* Written problem
Can you turn the items between the lines containing "Open the Ferramentas menu" and "Image resolution: width=2282", inclusive, into a numbered list, leaving out any blank lines?

* Given data
------------------------------------------------------------------------

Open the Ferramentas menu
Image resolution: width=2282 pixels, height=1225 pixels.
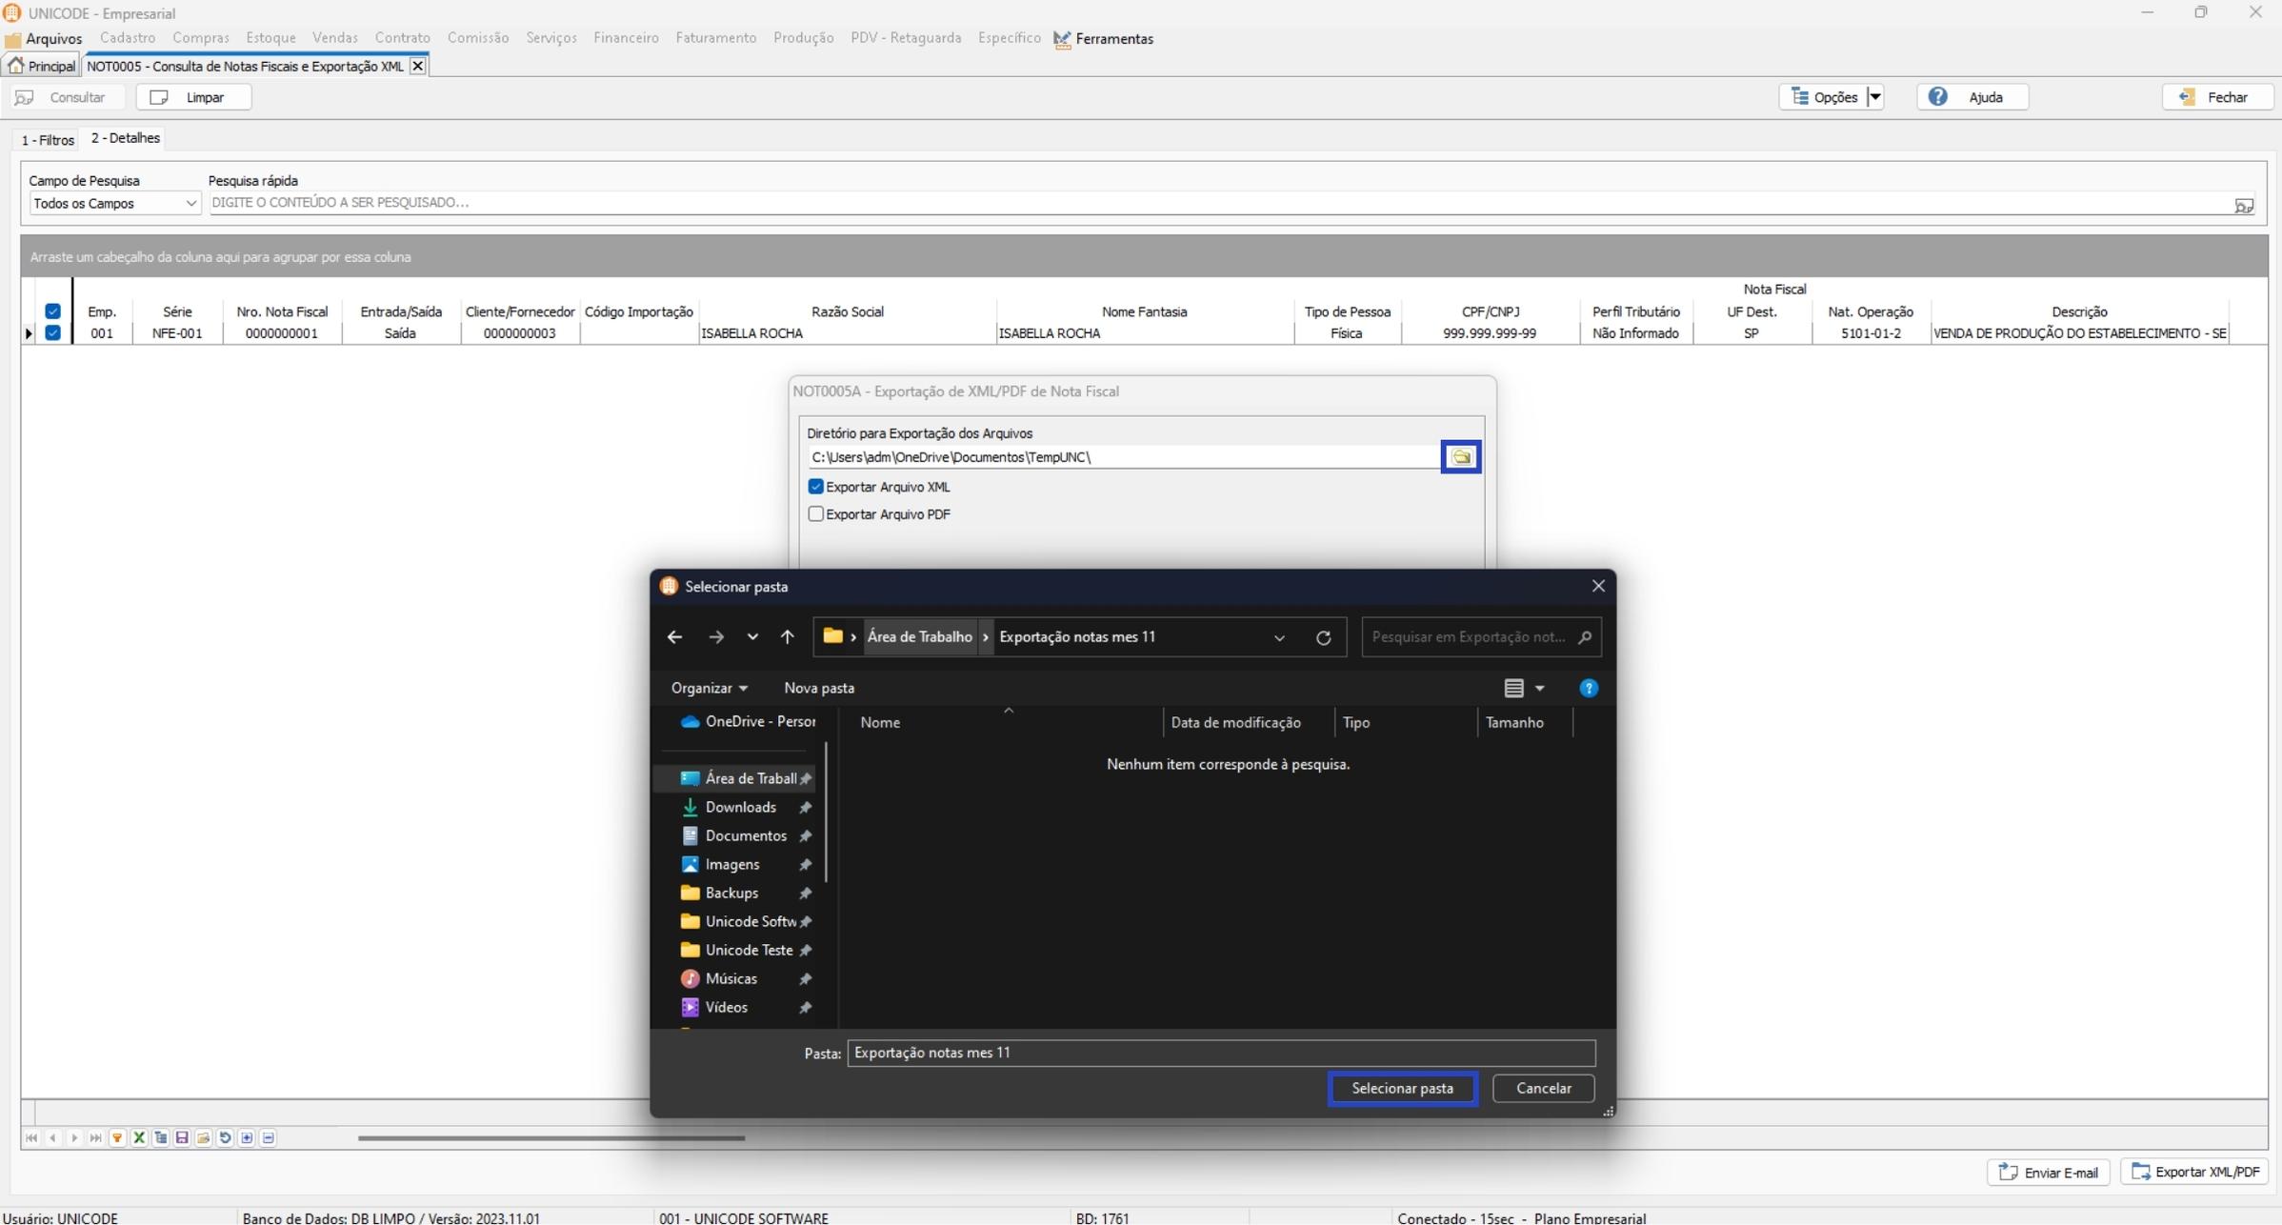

------------------------------------------------------------------------

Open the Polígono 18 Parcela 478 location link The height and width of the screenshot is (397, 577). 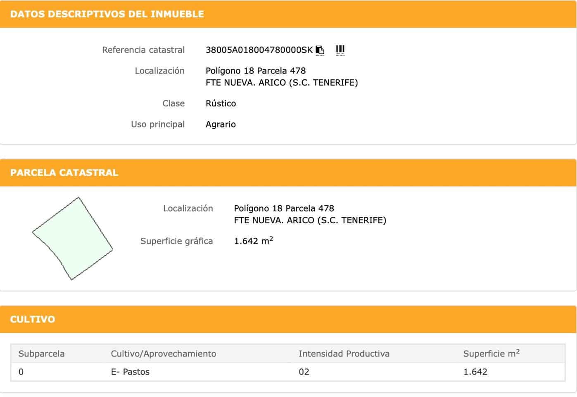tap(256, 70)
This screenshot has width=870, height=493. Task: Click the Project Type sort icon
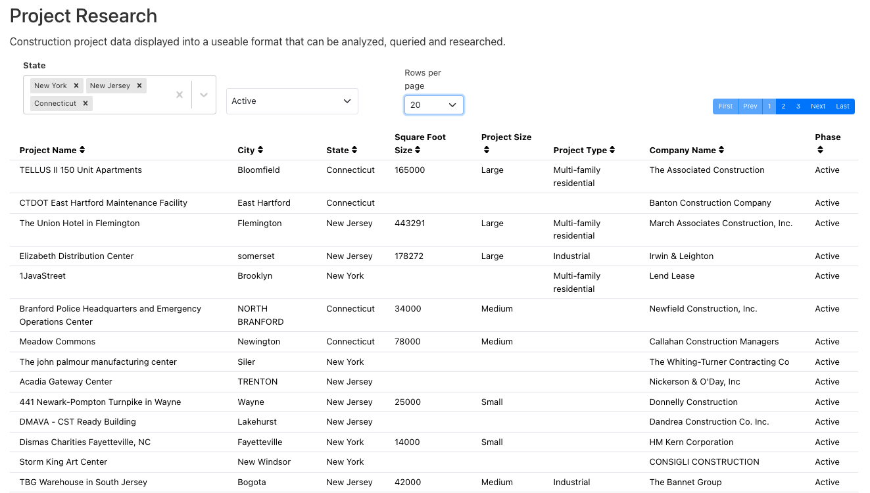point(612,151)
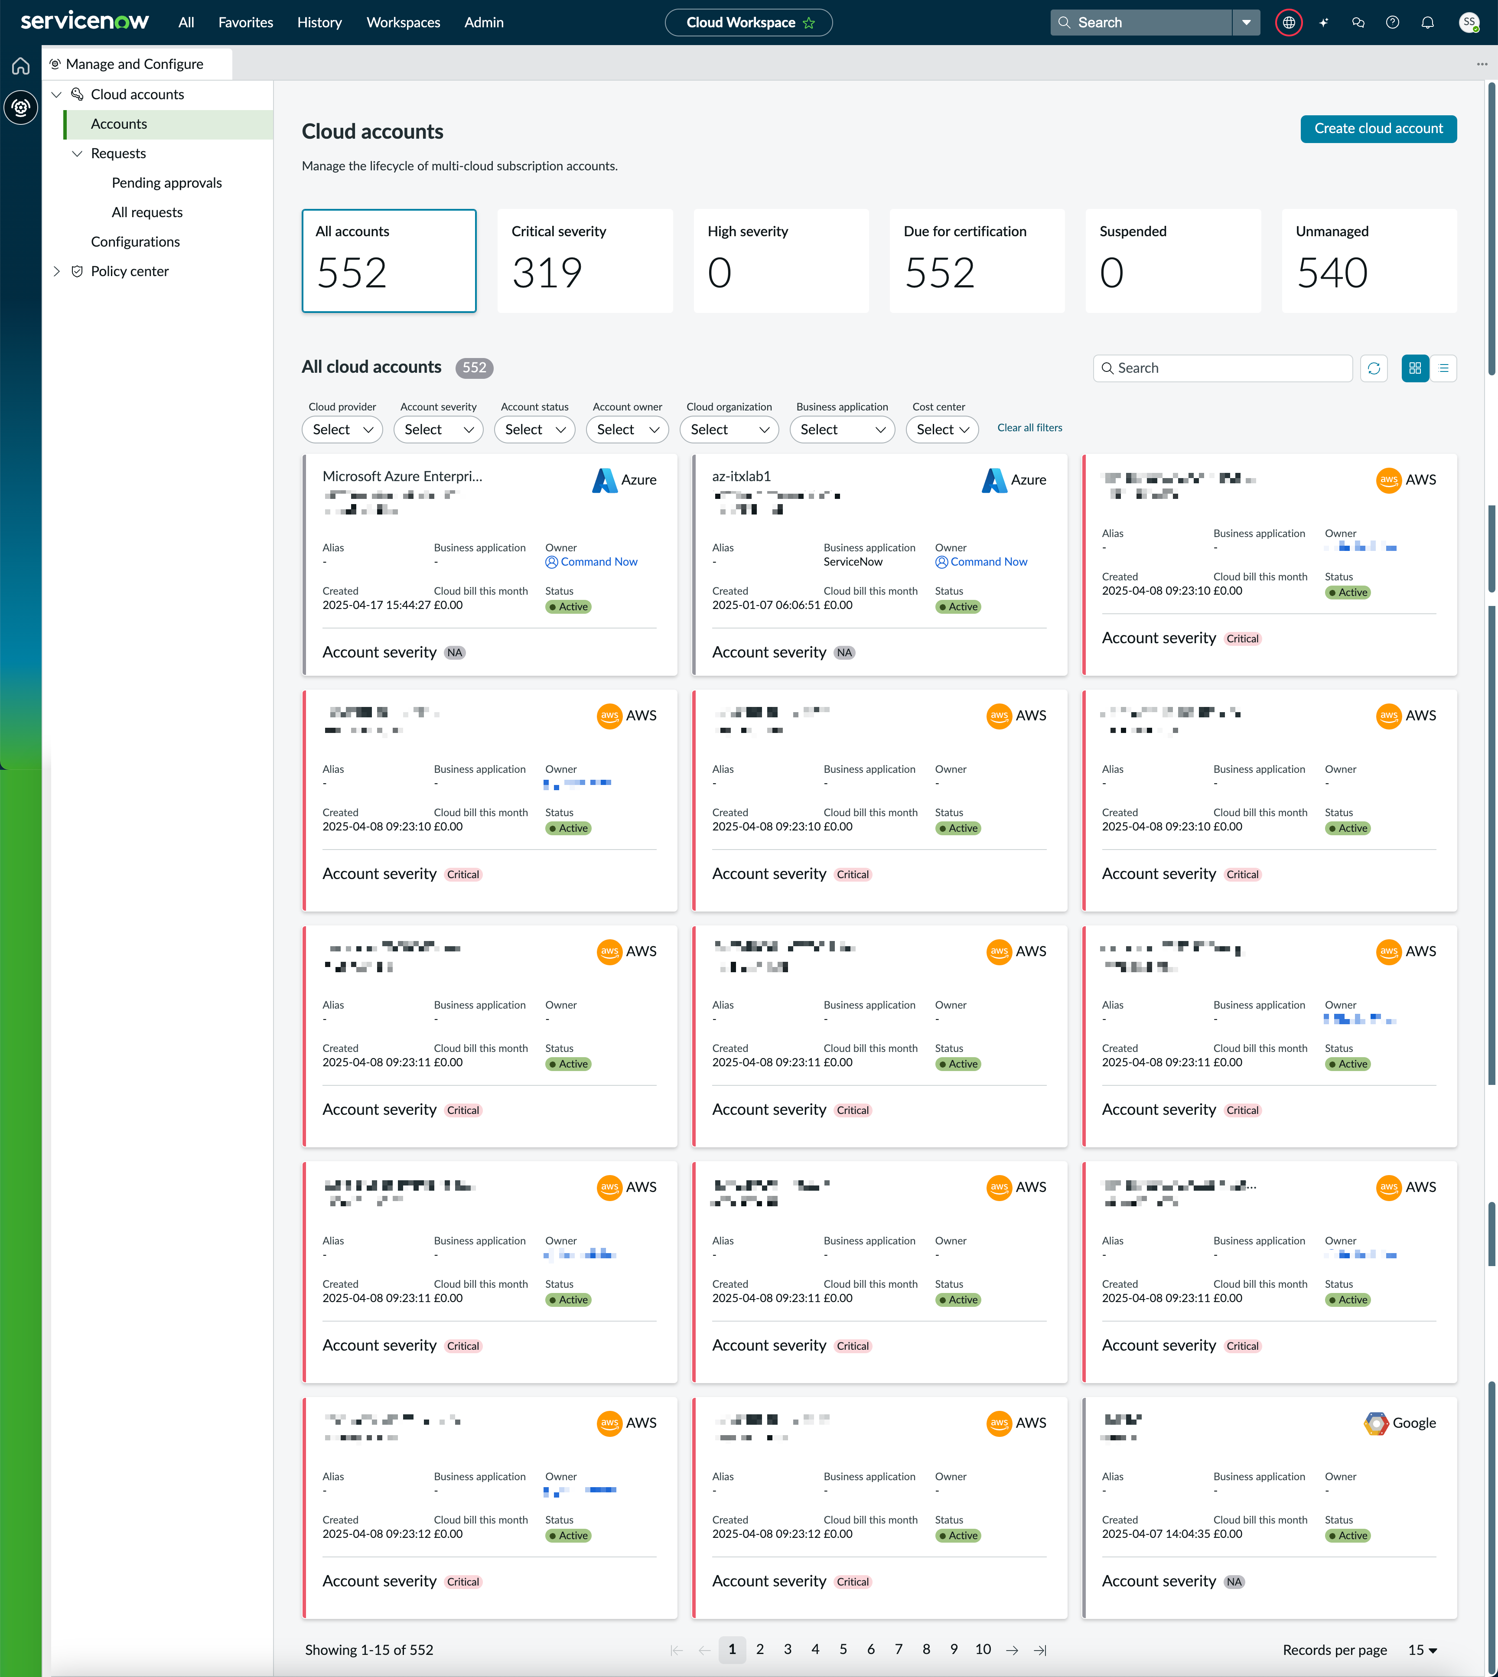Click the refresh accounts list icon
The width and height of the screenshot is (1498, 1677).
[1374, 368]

------------------------------------------------------------------------

* Solution
1. Open the Ferramentas menu
2. Image resolution: width=2282 pixels, height=1225 pixels.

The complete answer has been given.